ACTION ITEM — Could you copy out all the lines in the material below where the word "blue" occurs?

=== Begin Enclosure ===

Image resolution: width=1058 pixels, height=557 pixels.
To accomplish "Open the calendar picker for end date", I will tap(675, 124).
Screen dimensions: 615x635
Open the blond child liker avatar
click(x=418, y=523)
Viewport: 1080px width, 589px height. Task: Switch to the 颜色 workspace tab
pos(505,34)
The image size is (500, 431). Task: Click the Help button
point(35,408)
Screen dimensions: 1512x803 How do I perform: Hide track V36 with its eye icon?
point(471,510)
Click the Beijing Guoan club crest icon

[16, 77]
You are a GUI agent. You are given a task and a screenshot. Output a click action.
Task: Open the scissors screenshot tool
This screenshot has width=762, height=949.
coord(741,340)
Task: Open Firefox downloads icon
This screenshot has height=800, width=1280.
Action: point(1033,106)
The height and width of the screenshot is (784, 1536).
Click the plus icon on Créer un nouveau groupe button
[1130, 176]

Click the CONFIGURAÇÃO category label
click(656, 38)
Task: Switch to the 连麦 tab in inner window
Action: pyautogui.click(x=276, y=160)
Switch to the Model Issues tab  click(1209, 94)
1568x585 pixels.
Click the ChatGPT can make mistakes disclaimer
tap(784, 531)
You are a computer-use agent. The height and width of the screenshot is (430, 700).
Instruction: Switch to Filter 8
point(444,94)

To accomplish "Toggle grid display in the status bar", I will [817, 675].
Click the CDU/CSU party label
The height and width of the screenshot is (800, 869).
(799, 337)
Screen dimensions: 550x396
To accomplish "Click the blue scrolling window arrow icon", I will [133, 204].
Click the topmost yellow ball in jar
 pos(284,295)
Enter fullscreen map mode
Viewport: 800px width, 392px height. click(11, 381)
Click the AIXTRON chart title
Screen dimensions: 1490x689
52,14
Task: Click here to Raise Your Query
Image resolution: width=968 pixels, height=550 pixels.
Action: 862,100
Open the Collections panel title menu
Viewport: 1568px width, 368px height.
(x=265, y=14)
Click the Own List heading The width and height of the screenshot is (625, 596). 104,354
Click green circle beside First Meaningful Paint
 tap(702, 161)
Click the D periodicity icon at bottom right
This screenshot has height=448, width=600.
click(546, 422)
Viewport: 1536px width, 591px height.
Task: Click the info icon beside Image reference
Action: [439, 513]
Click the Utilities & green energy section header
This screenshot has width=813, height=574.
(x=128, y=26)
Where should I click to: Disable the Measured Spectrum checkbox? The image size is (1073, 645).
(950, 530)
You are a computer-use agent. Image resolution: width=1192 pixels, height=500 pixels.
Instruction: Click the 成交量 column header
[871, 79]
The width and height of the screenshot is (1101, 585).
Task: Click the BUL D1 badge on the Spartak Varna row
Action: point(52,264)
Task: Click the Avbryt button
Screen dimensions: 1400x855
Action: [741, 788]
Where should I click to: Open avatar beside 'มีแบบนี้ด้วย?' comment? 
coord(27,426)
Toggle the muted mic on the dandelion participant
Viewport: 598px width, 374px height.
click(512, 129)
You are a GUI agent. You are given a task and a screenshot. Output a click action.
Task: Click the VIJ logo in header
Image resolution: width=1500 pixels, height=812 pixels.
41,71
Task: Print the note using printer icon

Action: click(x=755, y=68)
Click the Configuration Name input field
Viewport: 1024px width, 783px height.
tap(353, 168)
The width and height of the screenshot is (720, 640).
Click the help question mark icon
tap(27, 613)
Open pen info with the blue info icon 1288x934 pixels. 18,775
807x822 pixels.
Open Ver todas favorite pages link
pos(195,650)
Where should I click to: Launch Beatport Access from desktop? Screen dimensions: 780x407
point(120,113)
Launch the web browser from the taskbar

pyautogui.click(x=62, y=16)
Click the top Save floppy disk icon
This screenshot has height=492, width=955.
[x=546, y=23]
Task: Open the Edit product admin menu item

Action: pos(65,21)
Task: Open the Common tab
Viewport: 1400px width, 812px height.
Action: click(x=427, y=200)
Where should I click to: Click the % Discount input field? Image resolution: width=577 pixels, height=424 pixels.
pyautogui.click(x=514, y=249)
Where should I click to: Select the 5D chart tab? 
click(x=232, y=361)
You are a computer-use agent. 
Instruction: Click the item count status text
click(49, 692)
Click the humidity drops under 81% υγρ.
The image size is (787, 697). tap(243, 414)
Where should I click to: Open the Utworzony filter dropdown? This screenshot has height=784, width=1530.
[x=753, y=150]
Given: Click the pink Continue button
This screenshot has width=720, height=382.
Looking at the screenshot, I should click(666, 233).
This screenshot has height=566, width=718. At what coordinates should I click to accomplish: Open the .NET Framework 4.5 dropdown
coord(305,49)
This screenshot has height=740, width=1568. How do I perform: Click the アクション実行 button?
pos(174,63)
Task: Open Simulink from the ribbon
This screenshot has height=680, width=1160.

=== End Enclosure ===

TASK RESULT —
To accomplish "Click the blue scrolling window arrow icon", I will [133, 204].
Open pen info with the blue info icon 1288x934 pixels. 18,775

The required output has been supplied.